**Exercise brief**. Rewrite the data between the lines holding "How do I perform: Expand" and "click(x=570, y=250)", inclusive, with "chevron arrow" changed to "dropdown arrow" and nothing else altered.

**Supplied material**.
▬▬▬
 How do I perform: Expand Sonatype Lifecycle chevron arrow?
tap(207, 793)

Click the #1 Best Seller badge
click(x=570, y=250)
▬▬▬
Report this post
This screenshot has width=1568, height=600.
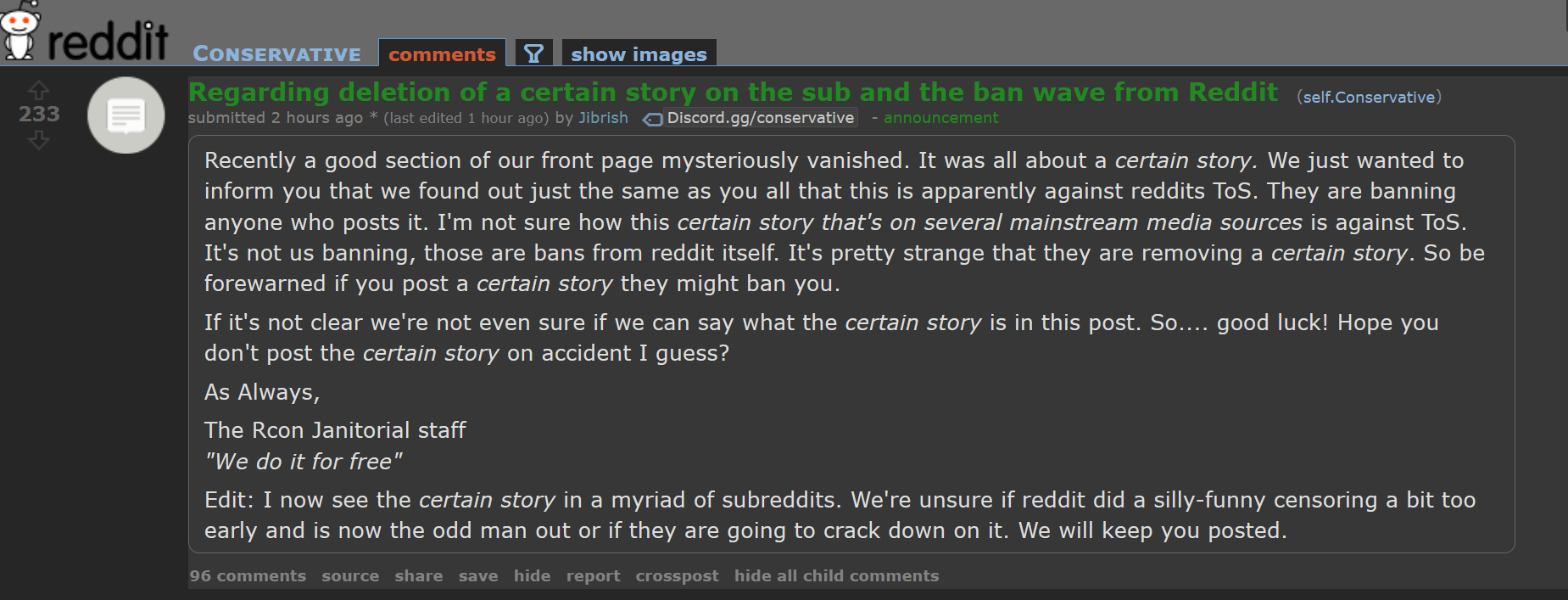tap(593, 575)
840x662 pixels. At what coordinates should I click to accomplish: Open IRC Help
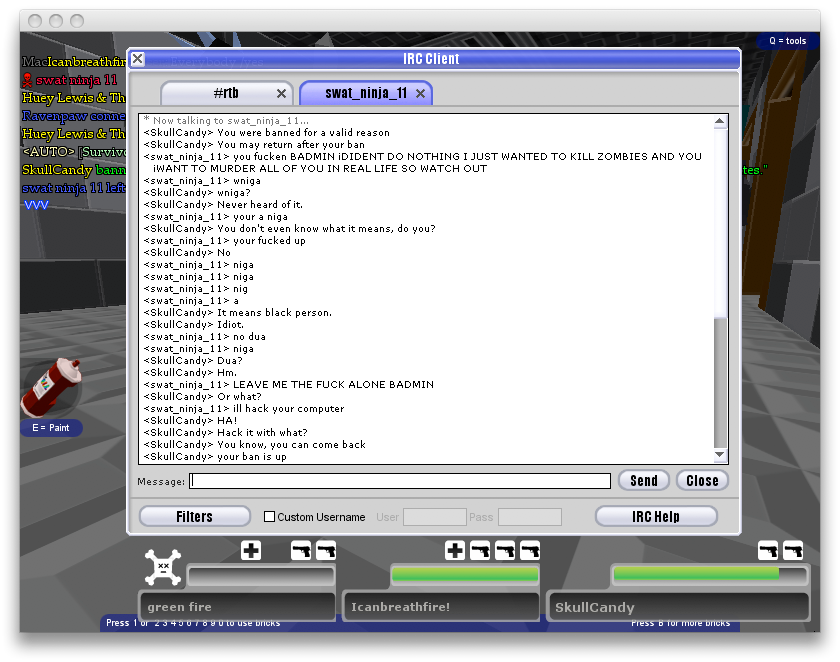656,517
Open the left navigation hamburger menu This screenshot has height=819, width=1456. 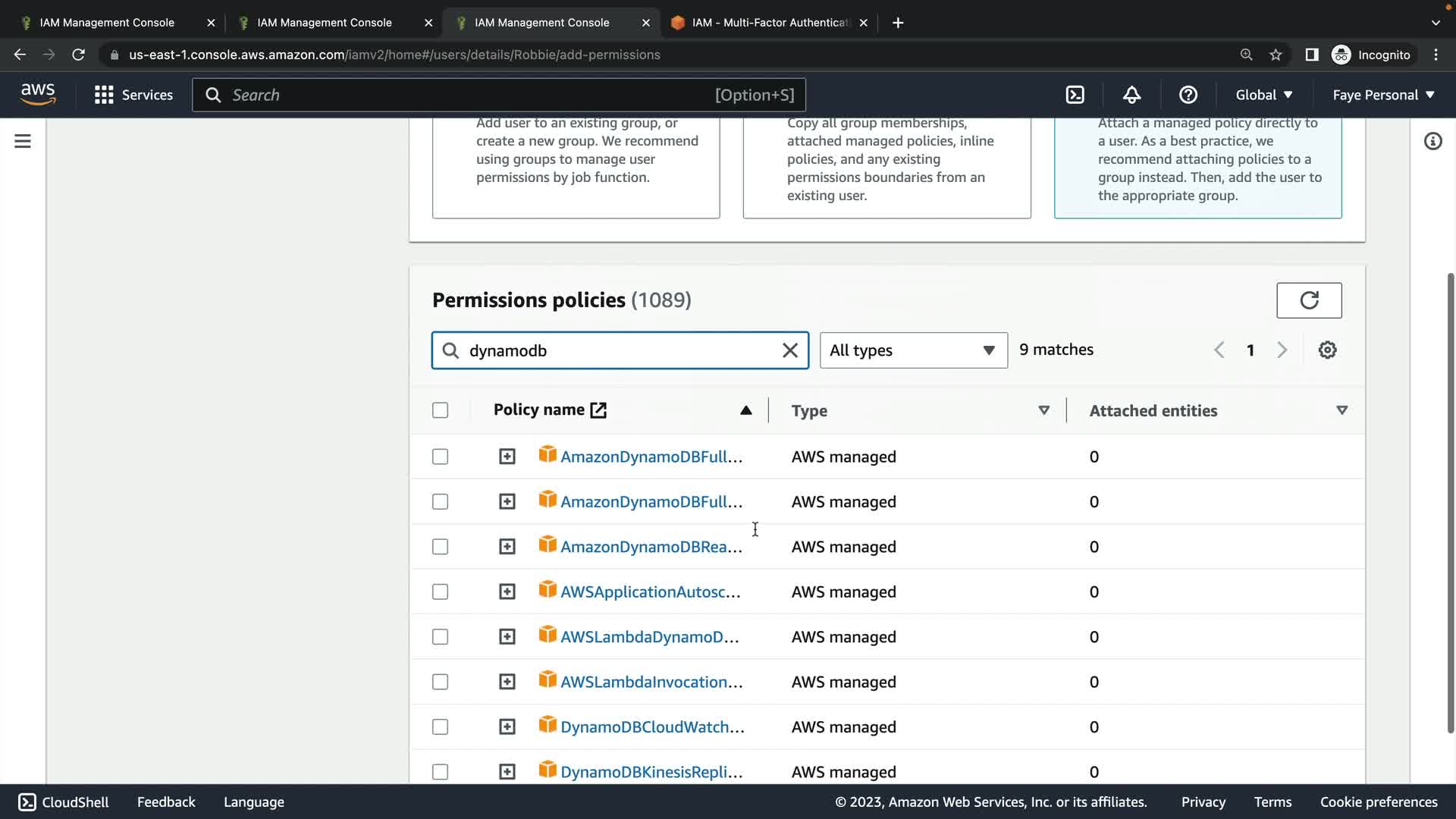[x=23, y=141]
▬▬▬
**Solution to this problem**.
 How do I perform: Expand Sonatype Lifecycle dropdown arrow?
tap(207, 793)

Click the #1 Best Seller badge
click(x=570, y=250)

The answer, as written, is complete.